He’s also announced a change of thinking when it comes to the Boring Company, the side-project he started behind SpaceX headquarters in Southern California. A video released in April 2017 at the TED Conference in Vancouver, shows a red Tesla sedan shooting through underground tunnels. That car has been replaced, in a video released Friday:

The switch to a futuristic-looking bus was explained like this: “If someone can’t afford a car, they should go first.”

Here are his full comments, originally posted on his Twitter account:

Adjusting The Boring Company plan: all tunnels & Hyperloop will prioritize pedestrians & cyclists over cars. Will still transport cars, but only after all personalized mass transit needs are met. It’s a matter of courtesy & fairness. If someone can’t afford a car, they should go first. [Boring Company] urban loop system would have thousands of small stations the size of a single parking space that take you very close to your destination & blend seamlessly into the fabric of a city, rather than a small number of big stations like a subway.

The joke that Musk is a super villain comes from his future-focused endeavors about super-smart AI, rockets to Mars, self-driving cars, and brain-to-computer interfaces, as this video so clearly points out:

But the real danger with Musk, say his critics, is that he’s a billionaire who only makes products that will help other very rich people. The move to prioritize mass transit for the Boring Company — a concept that may never actually go anywhere — is at least a signal that he’s actually doing something to help society as a whole.

It’s not like Musk has shifted his thinking recently, but he appears to be doing better job of publicly speaking about his motivation. The Tesla Model 3 — the electric car that starts at $35,000 — is his car company’s least-expensive vehicle and was in his “The Secret Tesla Motors Master Plan” published back in 2006 (emphasis ours):

Build sports car
Use that money to build an affordable car
Use that money to build an even more affordable car
While doing above, also provide zero emission electric power generation options

With Musk’s endeavors becoming increasingly more ambitious, it’s likely that the “super villain” joke will stick around; not that he’s missing any of his public-facing speaking opportunities to remind people of his thinking.
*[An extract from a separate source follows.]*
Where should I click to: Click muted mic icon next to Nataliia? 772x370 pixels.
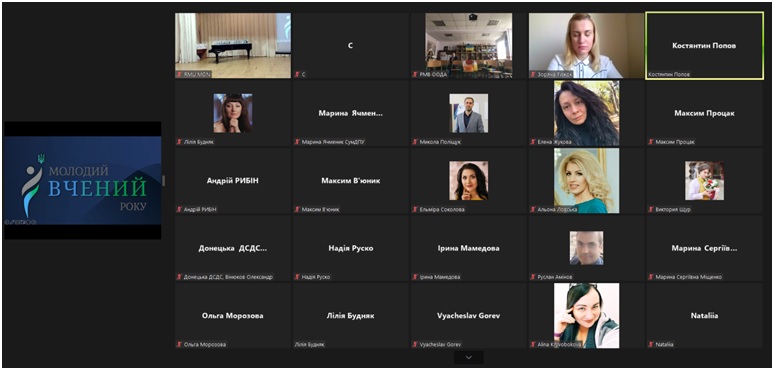tap(651, 344)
Here’s Musk on Saturday at South By Southwest, during a different speaking event:

There are a lot of negative things in the world, there are a lot of terrible things happening all over the world, all the time. There are lots of problems that need to get solved; there’s lots of things that are miserable and kind of get you down.
But life cannot just be about solving one miserable problem after another. That can’t be the only thing. There need to be things that inspire you, that make you glad to wake up in the morning and be part of humanity. That’s why we did this.
There’s a guy called [Konstantin Tsiolkovsky], one of the early Russian rocket scientists. [He had] a great saying, “Earth is the cradle of humanity, you cannot stay in the cradle forever. It is time to go forth, become a star-faring civilization, be out there among the stars, expand the scope and scale of human consciousness.
I find that incredibly exciting. That makes me glad to be alive. I hope you feel the same way.
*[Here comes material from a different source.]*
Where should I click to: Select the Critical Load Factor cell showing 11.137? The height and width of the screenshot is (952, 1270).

Musk then showed a video by Westworld creators Lisa Joy and Jonathan Nolan, meant to inspire humans to keep working collectively to take civilization off-Earth.

The digs at Musk — he’s half-brilliant, half-hype man, he only makes technology for rich people, he doesn’t treat his Tesla workers fairly — all have some truth to them, which is why they persist and probably sting. But Musk is not a super-villain — probably.